-- Problem to work on --
The result should be every line in the data below that carries the string "agent".

-- Records from a data collection --
────────────────────

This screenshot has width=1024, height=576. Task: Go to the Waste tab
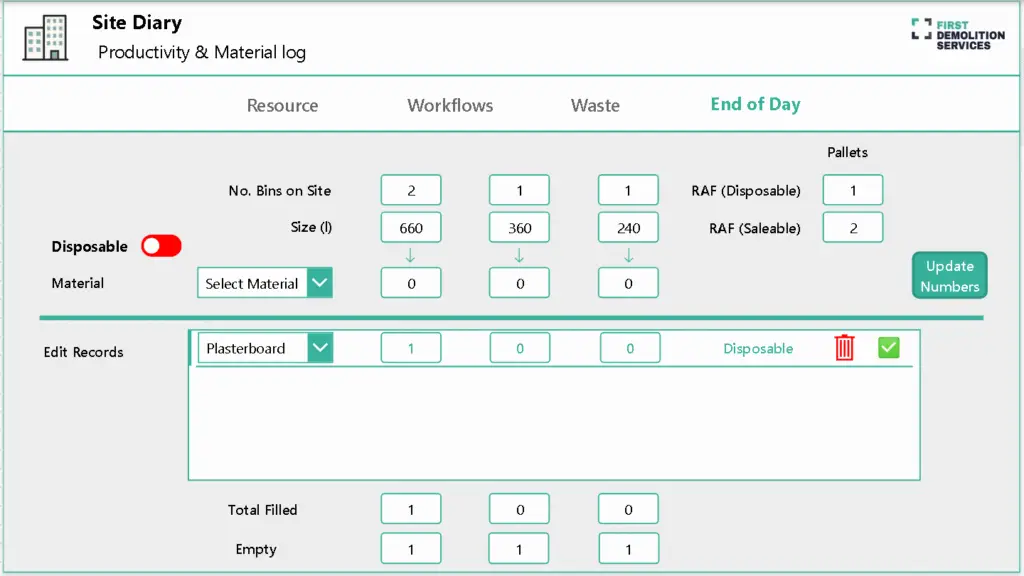point(595,105)
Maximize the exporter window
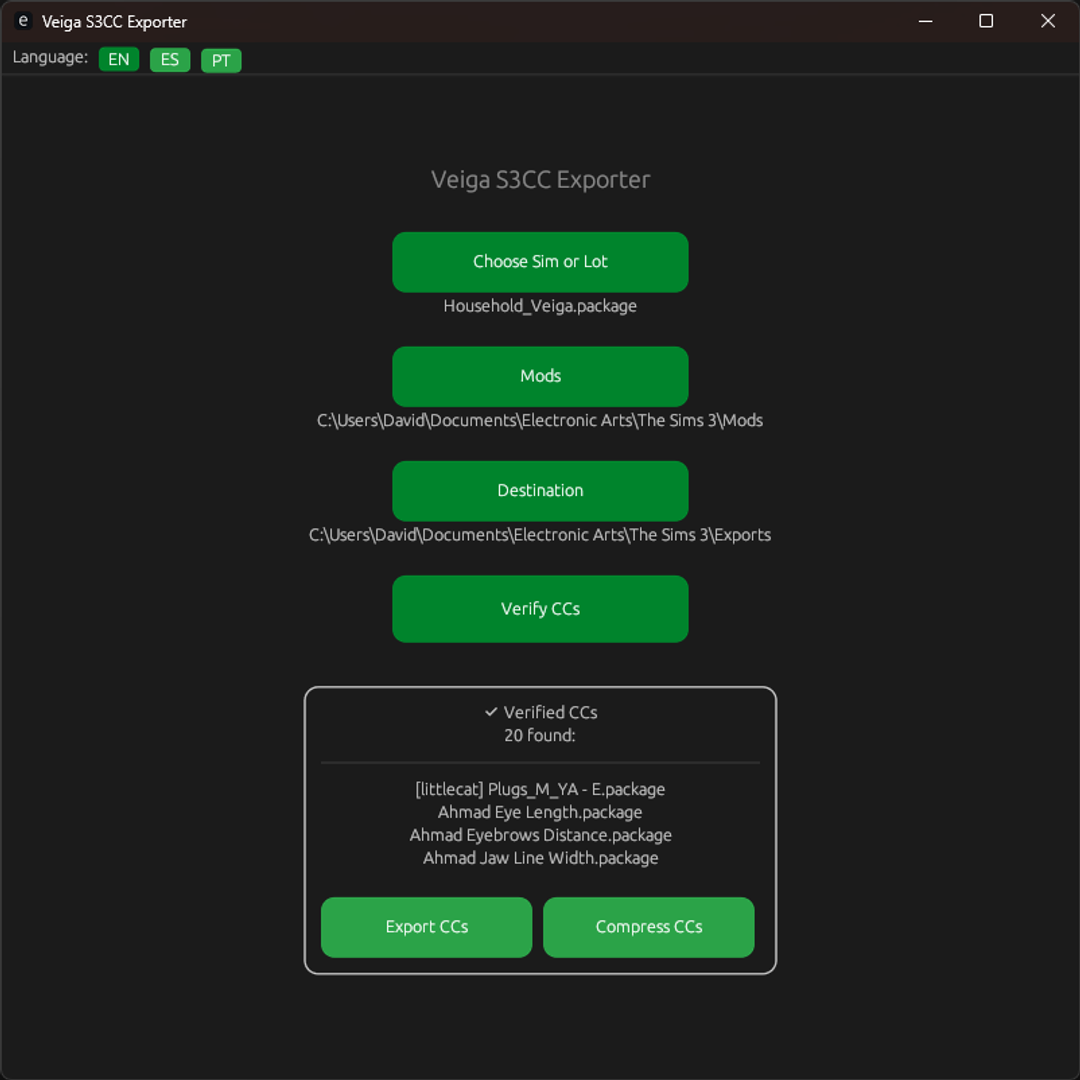This screenshot has height=1080, width=1080. pyautogui.click(x=986, y=21)
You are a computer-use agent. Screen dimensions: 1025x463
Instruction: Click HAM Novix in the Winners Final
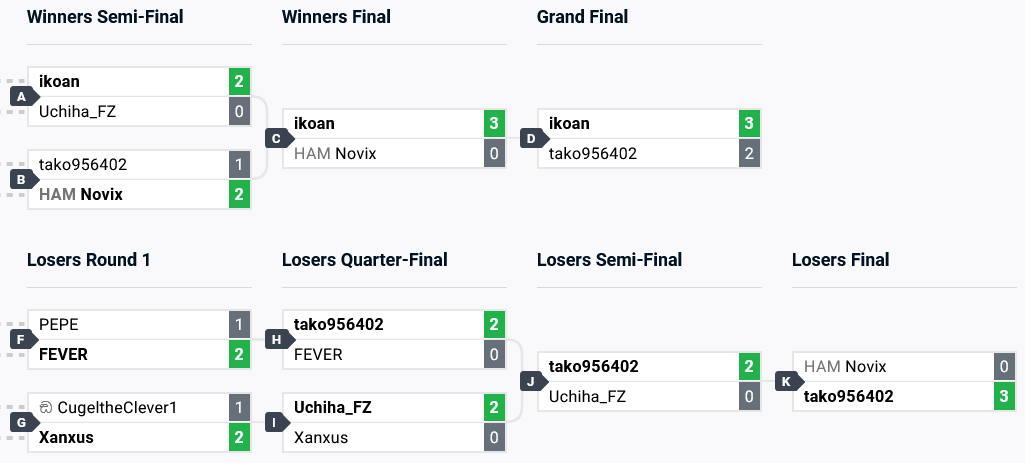[x=335, y=153]
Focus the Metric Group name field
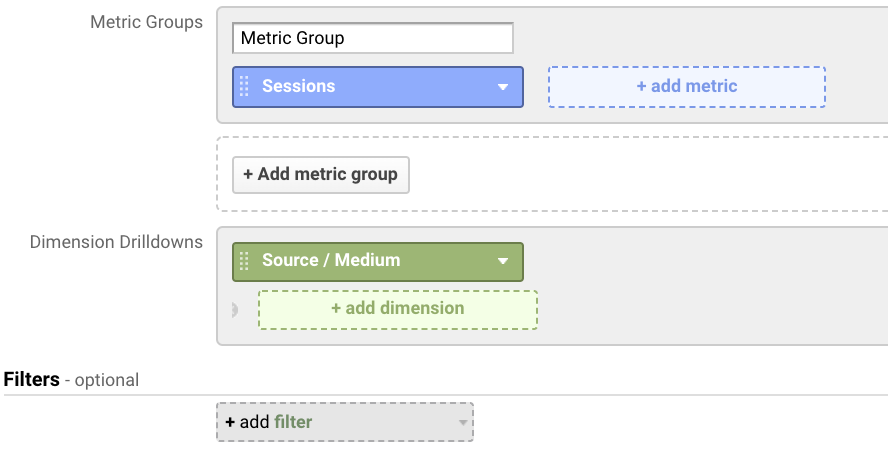Viewport: 888px width, 458px height. [372, 39]
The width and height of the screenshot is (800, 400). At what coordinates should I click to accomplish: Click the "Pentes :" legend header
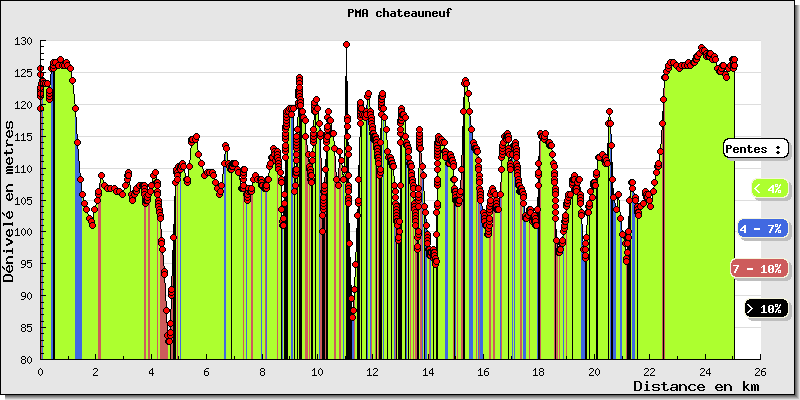point(755,148)
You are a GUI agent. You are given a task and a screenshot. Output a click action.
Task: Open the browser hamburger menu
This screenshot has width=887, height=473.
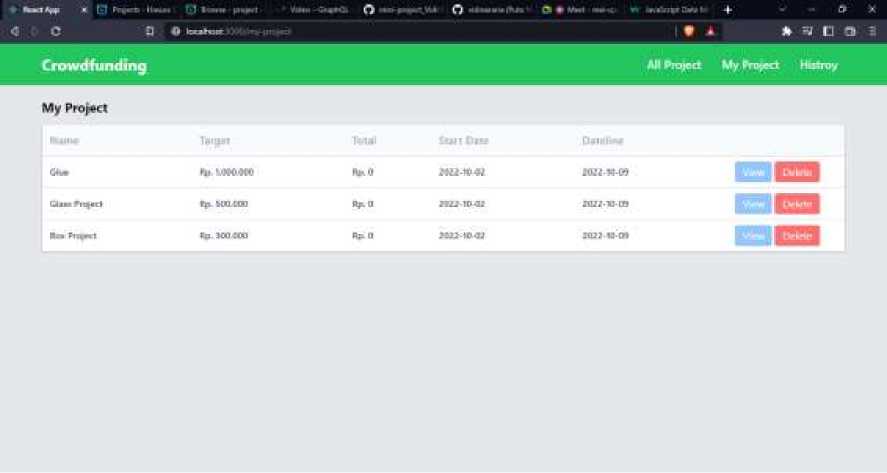click(872, 31)
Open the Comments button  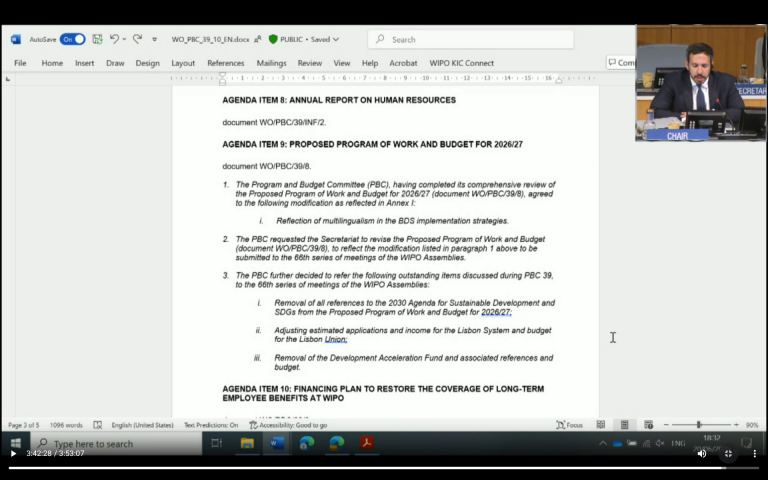point(621,63)
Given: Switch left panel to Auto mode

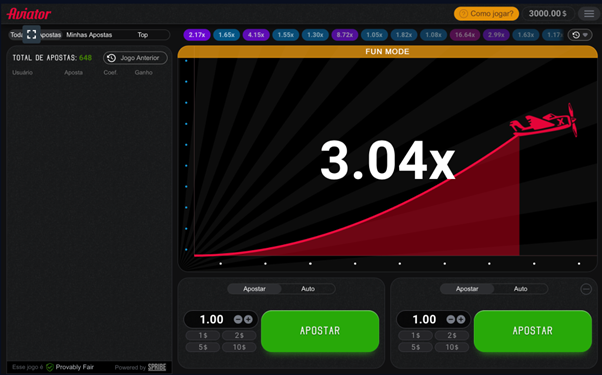Looking at the screenshot, I should point(308,289).
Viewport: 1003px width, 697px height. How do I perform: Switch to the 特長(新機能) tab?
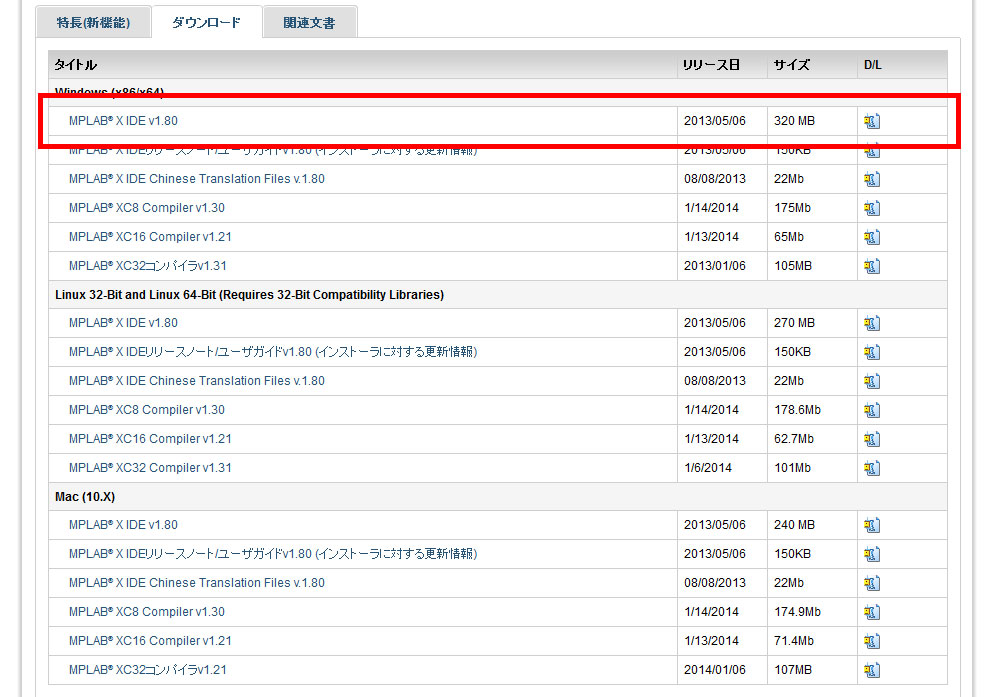(93, 22)
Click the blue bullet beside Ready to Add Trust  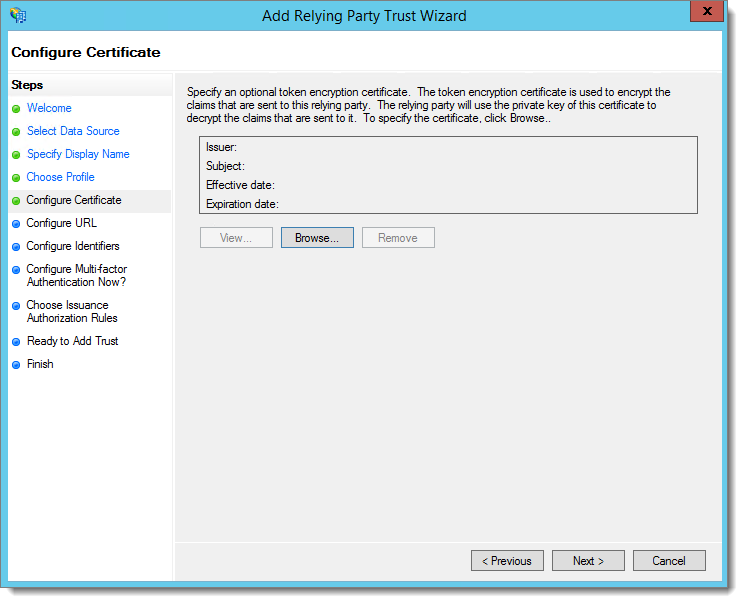click(x=16, y=342)
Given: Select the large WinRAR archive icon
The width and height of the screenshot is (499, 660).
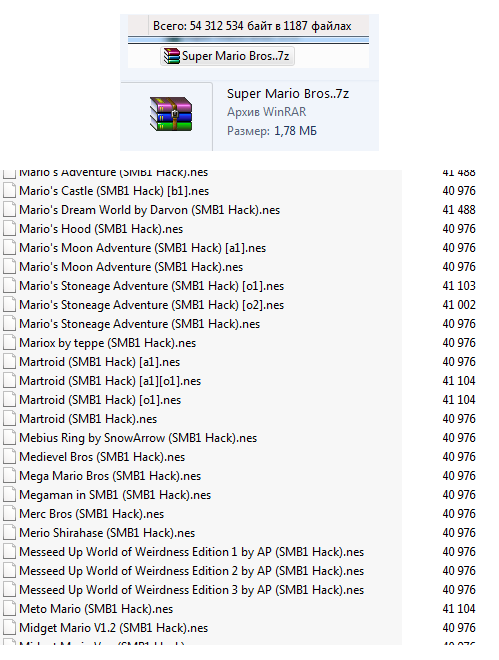Looking at the screenshot, I should tap(171, 114).
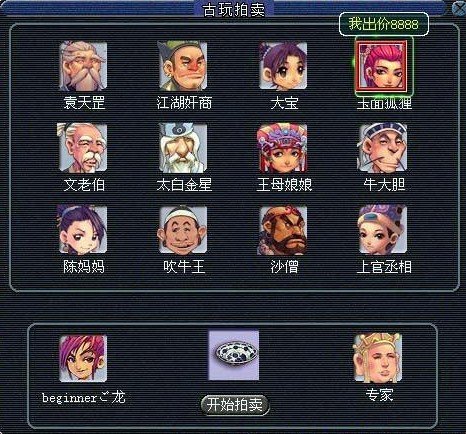Close the 古玩拍卖 auction window
The height and width of the screenshot is (434, 466).
point(459,8)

────────────────────

-- Output --
You are a computer-use agent. Screen dimensions: 1025x463
You are a GUI agent. You are given a task and a screenshot. Output a click action.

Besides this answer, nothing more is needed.